課題の目的 A: 以下に示すパラ選手支援に関する対談の抽出テキストを、全文そのまま再現してください。

======== 抽出テキスト ========

大島 車いすフェンシングの千坂香菜選手、パラ馬術の稲葉将選手、パラローイングの成嶋徹選手です。3人が残す結果も大事ですが、我々は3人の努力のプロセスもSNSで発信していきたいと思っています。
二宮 3人にはそれぞれのライフストーリーがあるようですね。
大島 千坂選手は知り合った当時、結婚して、子供が小さかった。子育てがあり練習に行けないという環境だったので、僕らはベビーシッター代を支援しました。その後はトレーナー派遣、競技で車いすを固定する器具を支援しています。
二宮 稲葉さんはいかがでしょう。
大島 稲葉さんの馬術は馬が2頭必要など資金が重要。その馬への投資以外の活動費用をできる限りサポートしています。SNSでの発信も凄く協力してくれています。

======== データ部 ========

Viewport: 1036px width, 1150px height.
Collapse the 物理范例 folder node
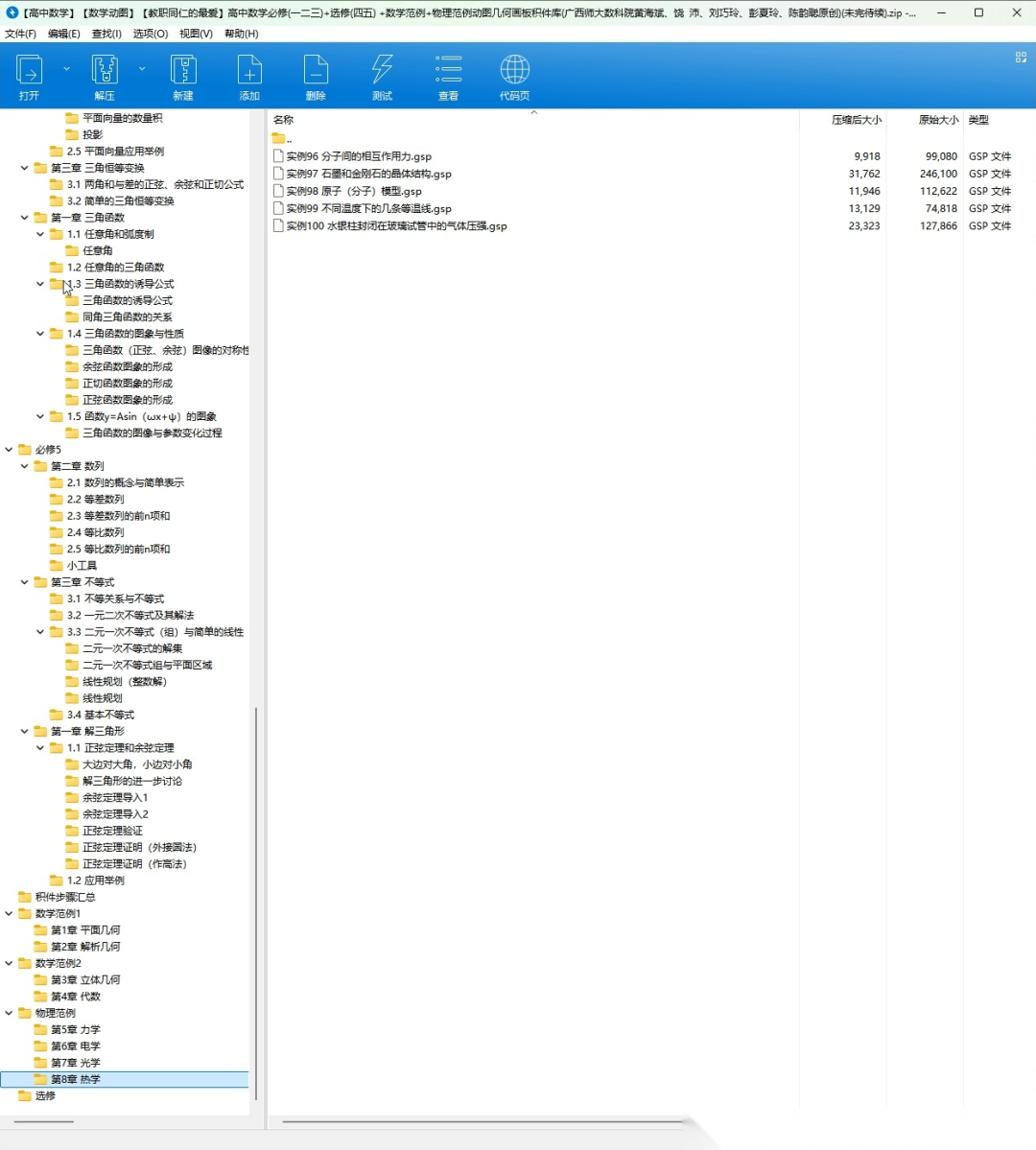[10, 1013]
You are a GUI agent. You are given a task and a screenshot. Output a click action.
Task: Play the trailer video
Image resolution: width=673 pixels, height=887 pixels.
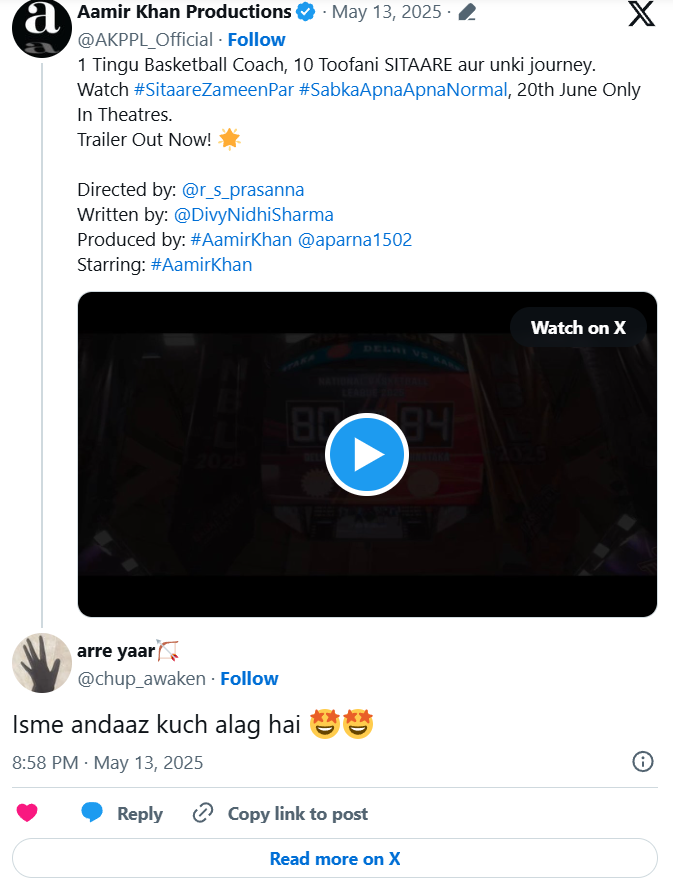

========

課題の目的 B: 上記の記録の全行を、依頼文も含めてもう一度示してください。その際、解答に含まれる座標の数値はすべて1.45倍に拡大し、四捨五入（0.5は切り上げ）で整数にしてください。画像は解答から除いてください。

演習の出力 A:
大島 車いすフェンシングの千坂香菜選手、パラ馬術の稲葉将選手、パラローイングの成嶋徹選手です。3人が残す結果も大事ですが、我々は3人の努力のプロセスもSNSで発信していきたいと思っています。
二宮 3人にはそれぞれのライフストーリーがあるようですね。
大島 千坂選手は知り合った当時、結婚して、子供が小さかった。子育てがあり練習に行けないという環境だったので、僕らはベビーシッター代を支援しました。その後はトレーナー派遣、競技で車いすを固定する器具を支援しています。
二宮 稲葉さんはいかがでしょう。
大島 稲葉さんの馬術は馬が2頭必要など資金が重要。その馬への投資以外の活動費用をできる限りサポートしています。SNSでの発信も凄く協力してくれています。

演習の出力 B:
Viewport: 1036px width, 1150px height.
Collapse the 物理范例 folder node
[15, 1469]
You are a GUI agent. You are given a task and a screenshot. Output a click action.
Task: Play the trailer video
Image resolution: width=673 pixels, height=887 pixels.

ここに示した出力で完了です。